WORK TO COMPLETE:
In the data below, find the line containing "Select the Marmora row"; reproduce that line and all subsequent lines exactly, and nothing else.

SUPPLIED MATERIAL:
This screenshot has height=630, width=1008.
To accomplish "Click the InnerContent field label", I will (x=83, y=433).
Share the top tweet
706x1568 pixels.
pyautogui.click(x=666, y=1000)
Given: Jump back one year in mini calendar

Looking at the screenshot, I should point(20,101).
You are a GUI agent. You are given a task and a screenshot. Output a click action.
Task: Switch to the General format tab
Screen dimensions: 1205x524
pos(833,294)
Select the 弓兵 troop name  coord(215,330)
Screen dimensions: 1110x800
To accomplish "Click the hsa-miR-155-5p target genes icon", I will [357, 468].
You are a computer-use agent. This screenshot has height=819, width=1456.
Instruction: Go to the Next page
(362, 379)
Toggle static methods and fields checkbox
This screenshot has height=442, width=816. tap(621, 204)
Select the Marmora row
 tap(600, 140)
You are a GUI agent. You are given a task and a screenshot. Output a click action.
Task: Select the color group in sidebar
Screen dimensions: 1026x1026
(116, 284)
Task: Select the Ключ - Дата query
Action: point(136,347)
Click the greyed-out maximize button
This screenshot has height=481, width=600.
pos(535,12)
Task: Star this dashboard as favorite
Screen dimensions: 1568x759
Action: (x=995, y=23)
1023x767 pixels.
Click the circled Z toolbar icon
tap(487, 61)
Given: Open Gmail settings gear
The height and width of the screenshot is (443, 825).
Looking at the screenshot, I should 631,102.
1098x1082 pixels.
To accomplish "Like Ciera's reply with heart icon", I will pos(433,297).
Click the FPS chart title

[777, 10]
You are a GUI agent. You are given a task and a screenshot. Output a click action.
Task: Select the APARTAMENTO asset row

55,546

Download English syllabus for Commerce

THE COMPLETED TASK:
Select the Marmora row
 tap(600, 140)
You are a GUI agent. You are given a task and a screenshot. Output a click action.
Task: Select the color group in sidebar
Screen dimensions: 1026x1026
(116, 284)
Task: Select the Ключ - Дата query
Action: point(136,347)
Click the greyed-out maximize button
This screenshot has height=481, width=600.
pos(535,12)
Task: Star this dashboard as favorite
Screen dimensions: 1568x759
Action: (x=995, y=23)
1023x767 pixels.
Click the circled Z toolbar icon
tap(487, 61)
Given: Open Gmail settings gear
The height and width of the screenshot is (443, 825).
Looking at the screenshot, I should 631,102.
1098x1082 pixels.
To accomplish "Like Ciera's reply with heart icon", I will pos(433,297).
Click the FPS chart title

[777, 10]
You are a GUI agent. You are given a task and a screenshot. Output a click action.
Task: Select the APARTAMENTO asset row

55,546

Download English syllabus for Commerce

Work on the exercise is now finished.